Mehrere Geschwindigkeitsüberschreitungen nacheinander

Verkehrsrecht

Es ist regelmäßig von einer einzigen Tat auszugehen, wenn Geschwindigkeitsüberschreitungen in einem engen zeitlichen und örtlichen Zusammenhang stehen und diese auf einer Strecke mit durchgehender Geschwindigkeitsbeschränkung begangen wurden.

Nach § 19 Abs. 1 OWiG wird nur eine Geldbuße festgesetzt, wenn dieselbe Handlung mehrere Gesetze verletzt, nach denen sie als Ordnungswidrigkeit geahndet werden kann. "Dieselbe Handlung" im Sinne des Gesetzes ist dabei eine einzige Willenbetätigung oder eine natürliche Handlungseinheit. Letztgenannte ist gegeben, wenn mehrere Verhaltensweisen in einem solchen unmittelbaren (räumlichern und zeitlichen) Zusammenhang stehen, dass das gesamte Tätigwerden bei natürlicher Betrachtungsweise auch für einen Dritten (objektiv) als ein einheitlich zusammengefasstes Tun anzusehen ist.

Der Umstand, dass mehrere Verstöße während derselben Fahrt begangen wurden, ändert nichts daran, dass das Fahren als solches keine rechtliche Klammer zu den einzelnen Fehlverhaltensweisen im Straßenverkehr bildet.

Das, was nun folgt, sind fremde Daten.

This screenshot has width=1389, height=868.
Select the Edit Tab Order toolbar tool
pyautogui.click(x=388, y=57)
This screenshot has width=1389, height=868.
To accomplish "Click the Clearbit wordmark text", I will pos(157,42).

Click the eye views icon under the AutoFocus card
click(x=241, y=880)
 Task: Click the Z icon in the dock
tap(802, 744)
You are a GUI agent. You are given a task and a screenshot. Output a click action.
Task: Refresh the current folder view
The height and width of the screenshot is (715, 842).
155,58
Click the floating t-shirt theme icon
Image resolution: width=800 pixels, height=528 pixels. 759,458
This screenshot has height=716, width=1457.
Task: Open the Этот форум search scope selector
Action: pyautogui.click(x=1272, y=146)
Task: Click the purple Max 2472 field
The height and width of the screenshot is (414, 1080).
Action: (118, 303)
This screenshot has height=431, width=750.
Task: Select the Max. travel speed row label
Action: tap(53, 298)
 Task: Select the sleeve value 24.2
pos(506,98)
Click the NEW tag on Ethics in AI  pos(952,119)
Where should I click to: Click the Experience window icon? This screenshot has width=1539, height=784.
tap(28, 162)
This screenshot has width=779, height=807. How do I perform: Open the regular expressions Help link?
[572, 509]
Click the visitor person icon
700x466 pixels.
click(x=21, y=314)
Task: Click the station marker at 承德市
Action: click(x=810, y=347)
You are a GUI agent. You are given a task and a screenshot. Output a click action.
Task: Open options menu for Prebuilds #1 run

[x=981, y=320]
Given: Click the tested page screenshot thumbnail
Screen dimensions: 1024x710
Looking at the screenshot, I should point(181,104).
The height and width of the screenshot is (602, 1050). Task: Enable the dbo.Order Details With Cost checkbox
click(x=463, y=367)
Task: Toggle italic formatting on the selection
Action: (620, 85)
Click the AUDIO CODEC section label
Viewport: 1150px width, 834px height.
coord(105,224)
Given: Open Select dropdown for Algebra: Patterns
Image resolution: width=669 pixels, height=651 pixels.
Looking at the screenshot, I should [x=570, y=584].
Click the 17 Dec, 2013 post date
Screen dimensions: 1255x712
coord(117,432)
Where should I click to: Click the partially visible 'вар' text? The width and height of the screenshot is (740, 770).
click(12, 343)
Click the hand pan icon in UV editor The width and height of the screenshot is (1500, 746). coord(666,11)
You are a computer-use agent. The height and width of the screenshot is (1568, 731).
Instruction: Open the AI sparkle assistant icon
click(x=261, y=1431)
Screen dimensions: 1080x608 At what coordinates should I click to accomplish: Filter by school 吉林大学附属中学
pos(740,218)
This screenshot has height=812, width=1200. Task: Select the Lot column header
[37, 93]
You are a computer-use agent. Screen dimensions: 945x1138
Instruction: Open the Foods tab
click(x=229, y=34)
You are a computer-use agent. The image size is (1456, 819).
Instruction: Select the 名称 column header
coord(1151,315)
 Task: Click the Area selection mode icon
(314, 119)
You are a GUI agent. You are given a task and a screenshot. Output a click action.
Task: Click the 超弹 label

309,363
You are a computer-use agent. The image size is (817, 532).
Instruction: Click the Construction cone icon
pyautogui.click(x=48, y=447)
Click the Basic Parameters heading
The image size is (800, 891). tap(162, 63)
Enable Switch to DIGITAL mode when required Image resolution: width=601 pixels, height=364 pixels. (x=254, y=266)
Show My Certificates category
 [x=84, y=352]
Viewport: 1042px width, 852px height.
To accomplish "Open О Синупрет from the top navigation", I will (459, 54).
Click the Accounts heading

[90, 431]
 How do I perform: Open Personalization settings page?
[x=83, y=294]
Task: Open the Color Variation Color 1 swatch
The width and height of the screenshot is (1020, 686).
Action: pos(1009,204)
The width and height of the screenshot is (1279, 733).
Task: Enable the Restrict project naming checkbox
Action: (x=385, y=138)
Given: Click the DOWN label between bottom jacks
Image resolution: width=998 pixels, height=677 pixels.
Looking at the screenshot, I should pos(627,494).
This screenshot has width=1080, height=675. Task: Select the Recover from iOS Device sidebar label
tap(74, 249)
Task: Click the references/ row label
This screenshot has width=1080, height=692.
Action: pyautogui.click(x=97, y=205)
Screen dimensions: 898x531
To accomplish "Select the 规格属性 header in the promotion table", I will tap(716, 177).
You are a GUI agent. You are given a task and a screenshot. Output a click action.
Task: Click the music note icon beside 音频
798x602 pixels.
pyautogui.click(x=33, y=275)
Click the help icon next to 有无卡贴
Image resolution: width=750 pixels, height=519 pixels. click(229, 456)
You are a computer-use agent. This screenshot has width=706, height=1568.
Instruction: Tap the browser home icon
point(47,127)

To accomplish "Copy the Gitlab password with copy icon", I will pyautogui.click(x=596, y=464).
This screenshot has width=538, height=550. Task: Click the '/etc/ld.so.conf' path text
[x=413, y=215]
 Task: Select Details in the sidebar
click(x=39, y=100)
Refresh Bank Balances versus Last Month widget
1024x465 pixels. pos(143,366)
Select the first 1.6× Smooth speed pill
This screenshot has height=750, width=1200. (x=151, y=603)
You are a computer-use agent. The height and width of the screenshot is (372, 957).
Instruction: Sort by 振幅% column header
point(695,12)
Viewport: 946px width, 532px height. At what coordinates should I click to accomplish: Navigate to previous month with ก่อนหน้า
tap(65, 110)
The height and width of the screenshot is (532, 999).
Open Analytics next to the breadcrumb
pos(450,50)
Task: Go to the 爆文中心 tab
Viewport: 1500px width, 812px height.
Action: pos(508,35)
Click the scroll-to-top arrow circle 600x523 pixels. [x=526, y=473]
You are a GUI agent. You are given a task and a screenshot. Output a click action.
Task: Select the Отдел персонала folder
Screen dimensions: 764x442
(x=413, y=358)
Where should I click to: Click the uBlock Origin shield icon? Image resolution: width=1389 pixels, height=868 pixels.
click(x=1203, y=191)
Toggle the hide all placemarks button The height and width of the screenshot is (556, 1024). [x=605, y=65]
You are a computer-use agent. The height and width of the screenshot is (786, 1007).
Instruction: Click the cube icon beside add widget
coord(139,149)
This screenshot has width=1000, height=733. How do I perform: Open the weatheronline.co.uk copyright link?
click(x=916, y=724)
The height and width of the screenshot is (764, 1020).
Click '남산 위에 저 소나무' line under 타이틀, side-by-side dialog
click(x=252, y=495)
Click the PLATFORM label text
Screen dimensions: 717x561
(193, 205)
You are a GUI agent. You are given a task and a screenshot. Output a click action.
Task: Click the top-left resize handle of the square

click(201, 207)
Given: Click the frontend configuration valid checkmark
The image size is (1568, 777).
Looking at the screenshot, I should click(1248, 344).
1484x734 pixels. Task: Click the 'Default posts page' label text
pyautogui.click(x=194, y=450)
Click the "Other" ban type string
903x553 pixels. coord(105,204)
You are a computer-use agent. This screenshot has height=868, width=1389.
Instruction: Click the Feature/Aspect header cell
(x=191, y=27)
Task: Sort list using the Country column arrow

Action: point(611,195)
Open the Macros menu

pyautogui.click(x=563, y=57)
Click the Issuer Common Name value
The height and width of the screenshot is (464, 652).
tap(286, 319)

Eine einzige Tat im Sinne einer natürlichen Handlungseinheit ist lediglich dann anzunehmen, wenn strafrechtlich oder ordnungswidrigkeitenrechtlich erhebliche Verhaltensweisen durch einen derart unmittelbaren zeitlich-räumlichen und inneren Zusammenhang gekennzeichnet sind, dass sich der gesamte Vorgang bei natürlicher Betrachtungsweise auch für einen unbeteiligten Dritten als ein einheitliches zusammengehörendes Tun darstellt.

Ein derartiger Ausnahmefall war hier nicht zu bejahen. Zum einen war die Geschwindigkeitsbeschränkung zwischendurch aufgehoben, zum anderen war die Geschwindigkeitsüberschreitung nach immerhin sieben Kilometern bei der zweiten Messung erheblich höher als bei der ersten.